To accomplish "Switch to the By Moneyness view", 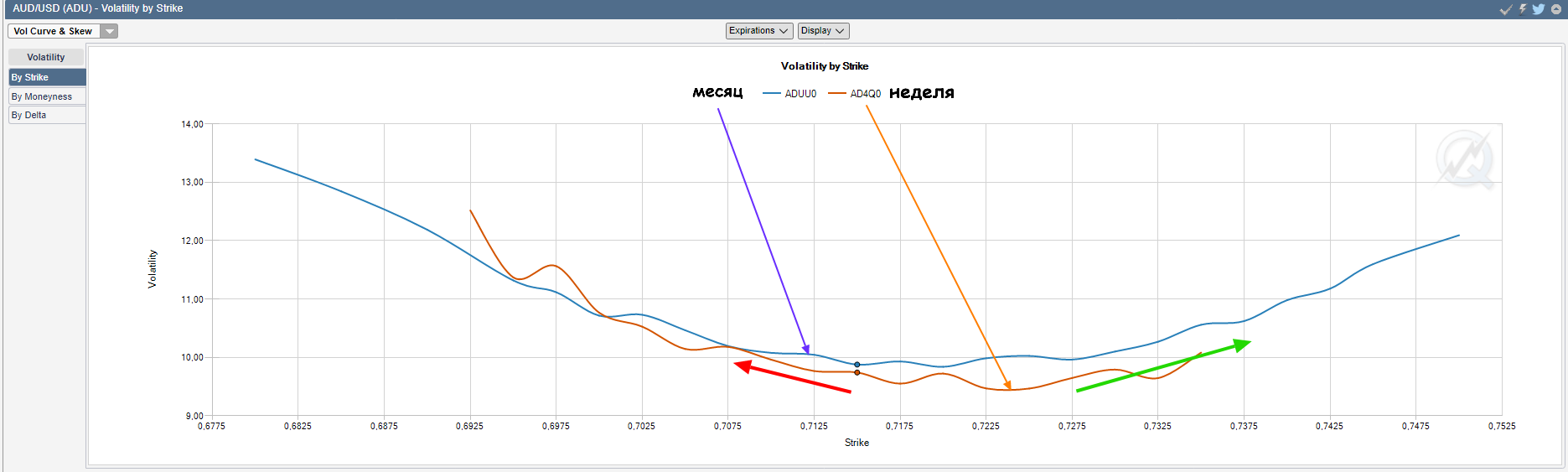I will (47, 96).
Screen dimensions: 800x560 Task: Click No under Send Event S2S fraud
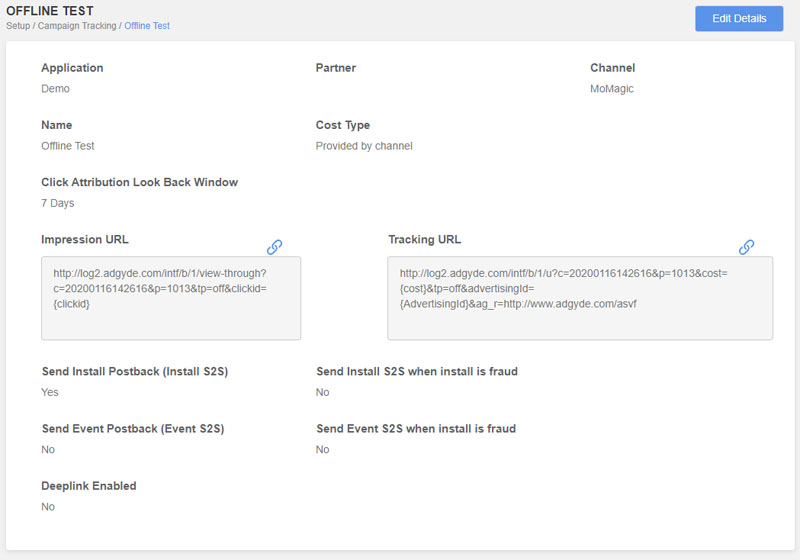[x=322, y=449]
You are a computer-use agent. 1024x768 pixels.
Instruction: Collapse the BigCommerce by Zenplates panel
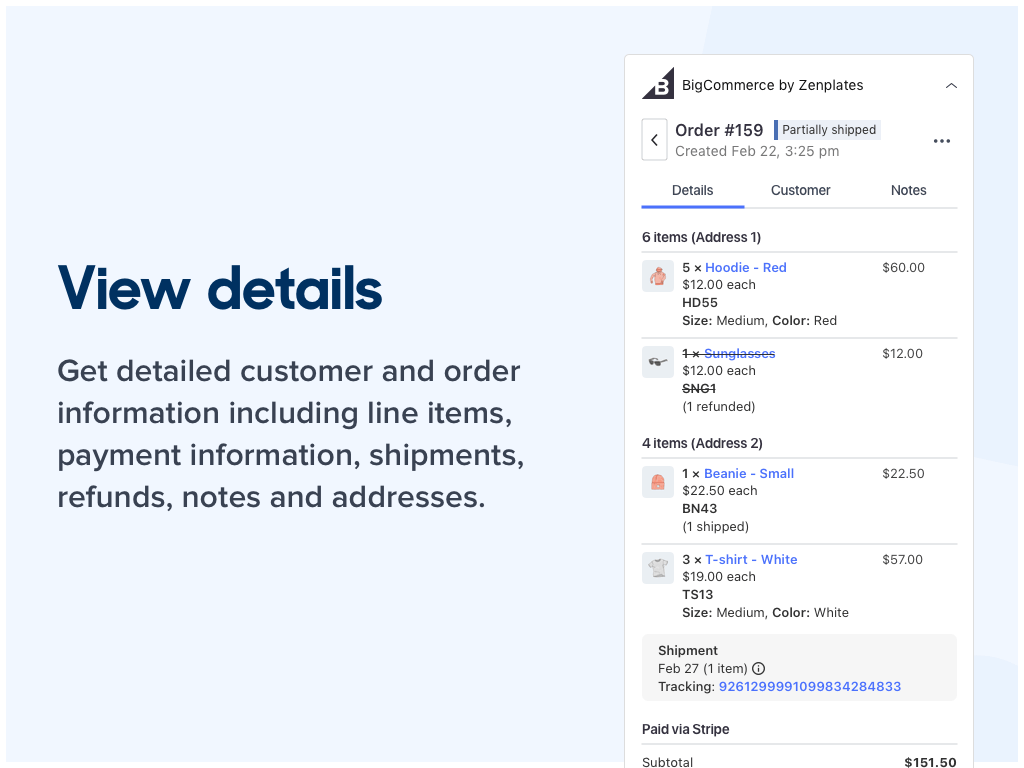[x=951, y=86]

-------

Starting with the line that contains "Screen dimensions: 800x560", repeat each line exactly through the last line of the data above, and nothing more; the pictures stay out.

Screen dimensions: 800x560 Task: Click No under Send Event S2S fraud
[x=322, y=449]
You are a computer-use agent. 1024x768 pixels.
Instruction: Collapse the BigCommerce by Zenplates panel
[x=951, y=86]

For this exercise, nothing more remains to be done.